The Weekly Writer entries are composed by some of the most popular, award-winning writers in children’s and young adult literature, such as Walter Dean Myers, R.L. Stine, Lois Lowry, Chris Van Allsburg, and Stephen King. They write the beginning of a story which culminates in a cliffhanger, and students can read and submit their additions to the story and have them posted on the website for all to enjoy!
Jeff Kinney, author of the Diary of a Wimpy Kid series has written this week’s story. Imagine your students’ wonder as they contribute to a story written by their favorite authors!
This week’s submission is due by Thursday. Be sure to check the teacher’s page for tips on how to implement this activity. Check the site periodically for authors added to its roster and new stories!
Here are a few lesson plan ideas:
- Weekly Writer could be ideal whether you’re looking for a writing center/station, writing workshop lessons, a long-term creative writing project or an enrichment activity. Students can read the beginning of the story each week individually, in groups, or as a class. Then, they can work on the story during the week, edit and fine-tune their ideas, and submit their completed work to Weekly Reader. The class can also check the serial story’s evolution on the website. Celebrate as a class if one of your students is chosen to have their work posted on the site!
- As the website suggests, this activity is great for exploring story elements and author’s craft.
- After reviewing the stories, have your class start its own serial writing activity. Over the course of several weeks, students can begin an original story and add to it in installments. Post the updates on a classroom blog.
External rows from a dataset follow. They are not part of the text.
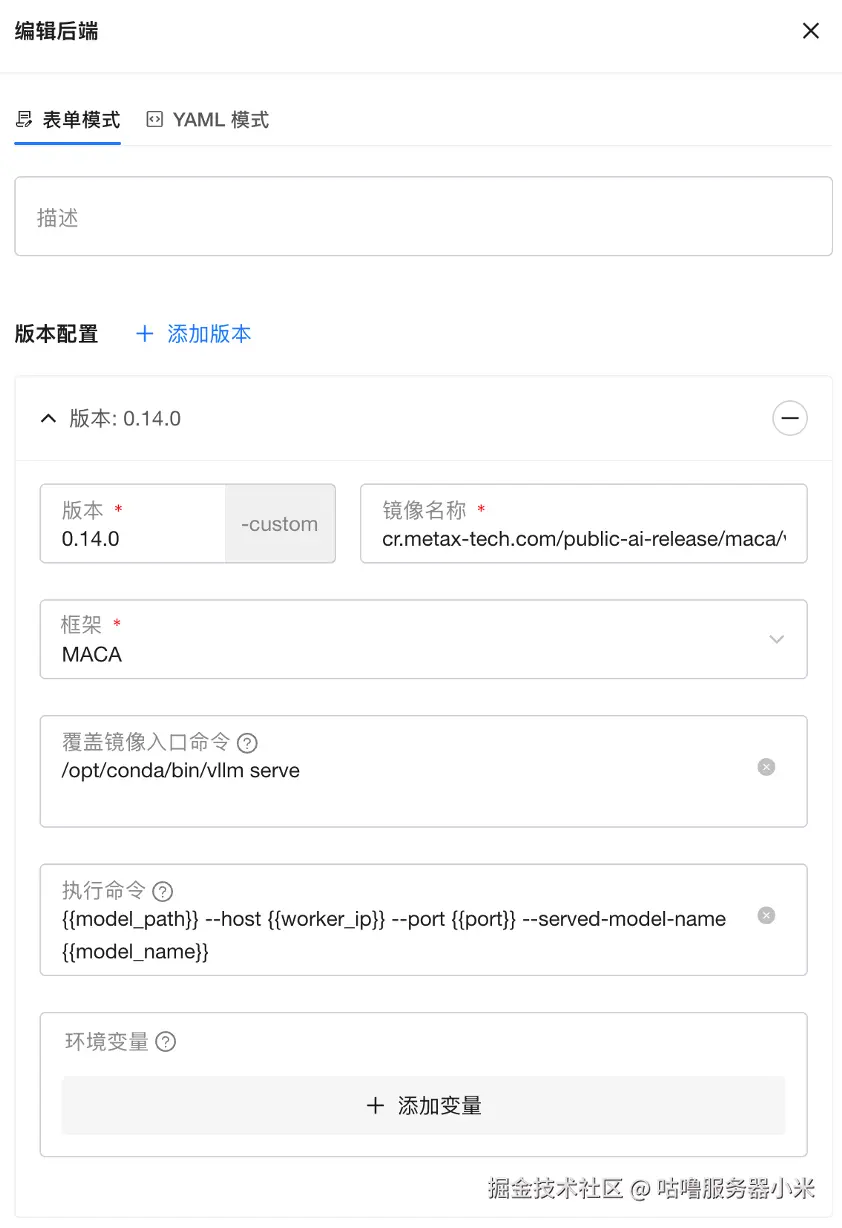Viewport: 842px width, 1228px height.
Task: Click the help icon next to 覆盖镜像入口命令
Action: click(x=247, y=743)
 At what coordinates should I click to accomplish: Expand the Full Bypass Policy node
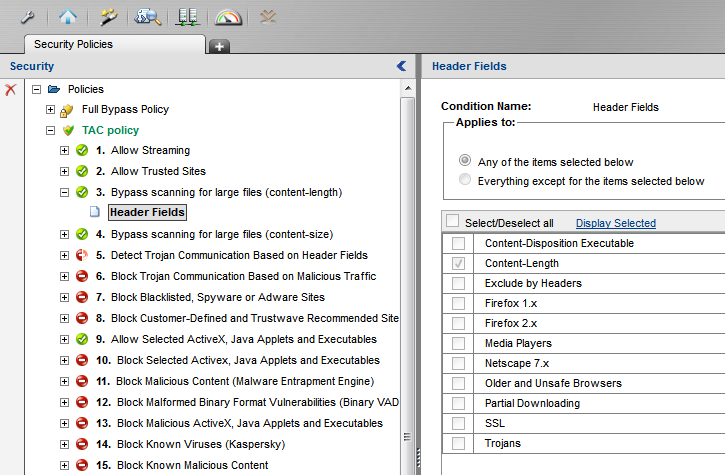point(51,109)
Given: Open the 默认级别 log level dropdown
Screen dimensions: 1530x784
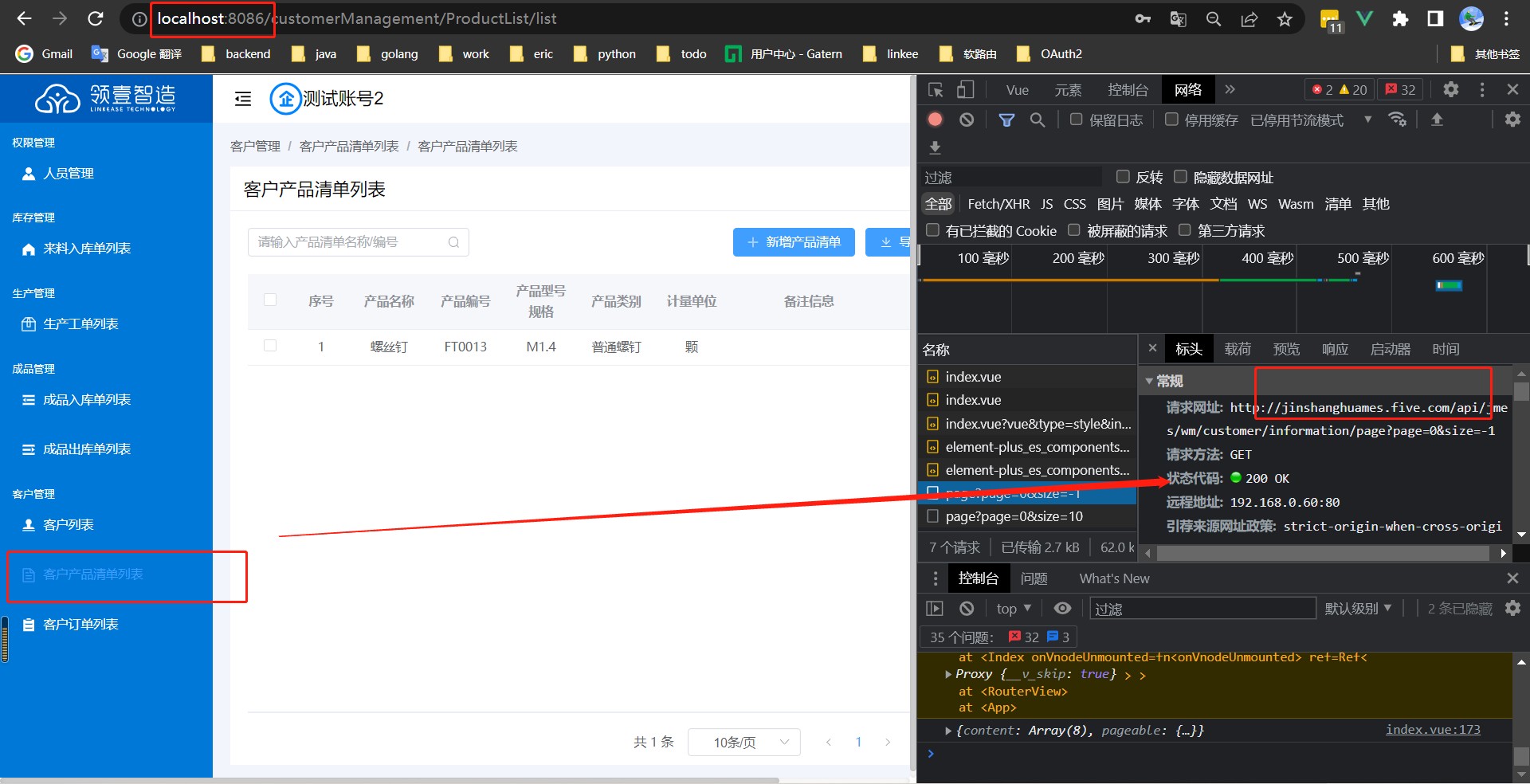Looking at the screenshot, I should point(1358,609).
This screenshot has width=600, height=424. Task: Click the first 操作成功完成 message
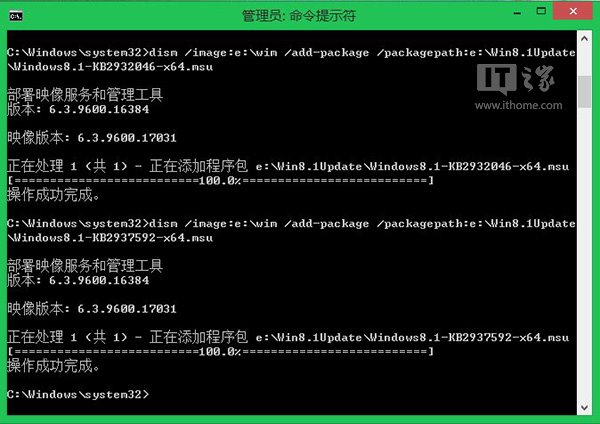[54, 195]
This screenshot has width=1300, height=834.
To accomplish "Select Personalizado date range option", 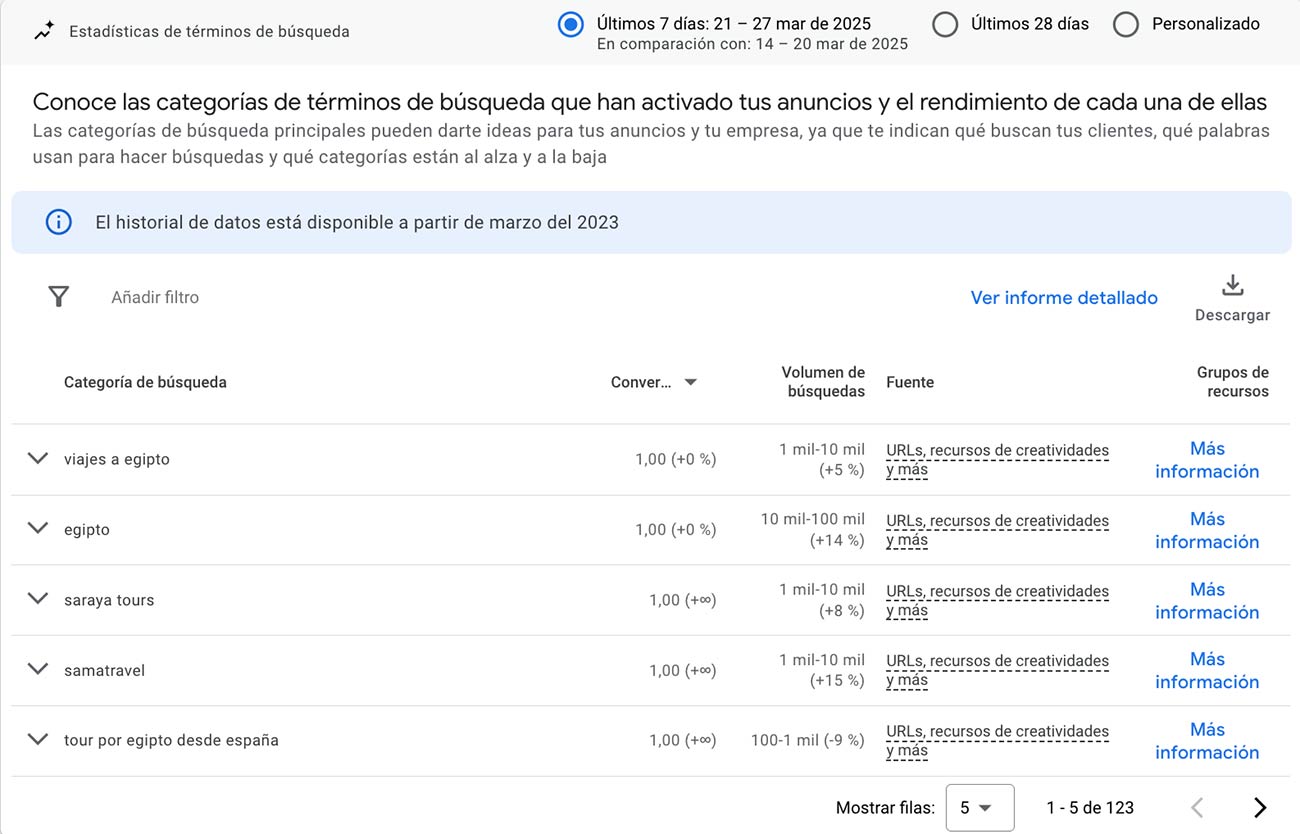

- Read the story beginnings to the class once a week, brainstorm some thoughts as a class, and then assign a daily journal writing activity that allows students to continue their own version of the story. When the final version of the story is posted, read it together as a class and have students share their work to everyone or small groups.
- Use Weekly Writer to initiate an author study. Have students research the authors and read some of the popular novels they’ve written. You can also have your class research the history of serial writing. The site mentions Charles Dickens, yet there are many other authors who got their start by writing stories in installments. Encourage your students to find about other authors and stories that use this technique.